Mandats à l'Assemblée nationale ou à la Chambre des députés

Présidence(s)

Présidence de l'Assemblée nationale
du 29 janvier 1791 au 14 février 1791

Mandat(s)

Régime politique
Révolution
Législature
Assemblée nationale constituante
Mandat
Du 6 avril 1789 au 2 avril 1791
Baillage
Aix-en-Provence (Type : Sénéchaussée)
Groupe
Tiers-Etat

Biographies

Biographie extraite du dictionnaire des parlementaires français de 1789 à 1889 (Adolphe Robert et Gaston Cougny)

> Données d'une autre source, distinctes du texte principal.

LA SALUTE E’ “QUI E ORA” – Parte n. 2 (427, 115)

Député en 1789, né au château du Bignon (Généralité de Paris) le 9 mars 1749, mort à Paris (Département de Paris) le 2 avril 1791, fils de Victor Riquetti, marquis de Mirabeau, et de Marie de Vassan, il faisait lui-même remonter sa famille aux Arighetti, gibelins de Florence chassés de leur patrie en 1268, et réfugiés en Provence, où ils s'occupèrent de commerce.

Le père de Mirabeau avait acheté en 1740 la terre de Bignon pour se rapprocher de Paris. Le jeune Mirabeau se trouva, dès son enfance, en butte au caractère despotique de ce père, aigri par les discordes et par les scandales du foyer domestique. Atteint, à trois ans, de la petite vérole, qui laissa sur son visage de profondes cicatrices, « fougueux, incommode, penchant vers le mal avant de le connaître, écrivait son père, mais d'une intelligence, d'une mémoire, d'une capacité qui saisissent, ébahissent, épouvantent », il fut remis aux soins de Poisson, puis de l'abbé Chocquard, étudia à tort et à travers, apprit énormément de choses, et, son temps d'études achevé, fut placé dans le régiment du marquis de Lambert.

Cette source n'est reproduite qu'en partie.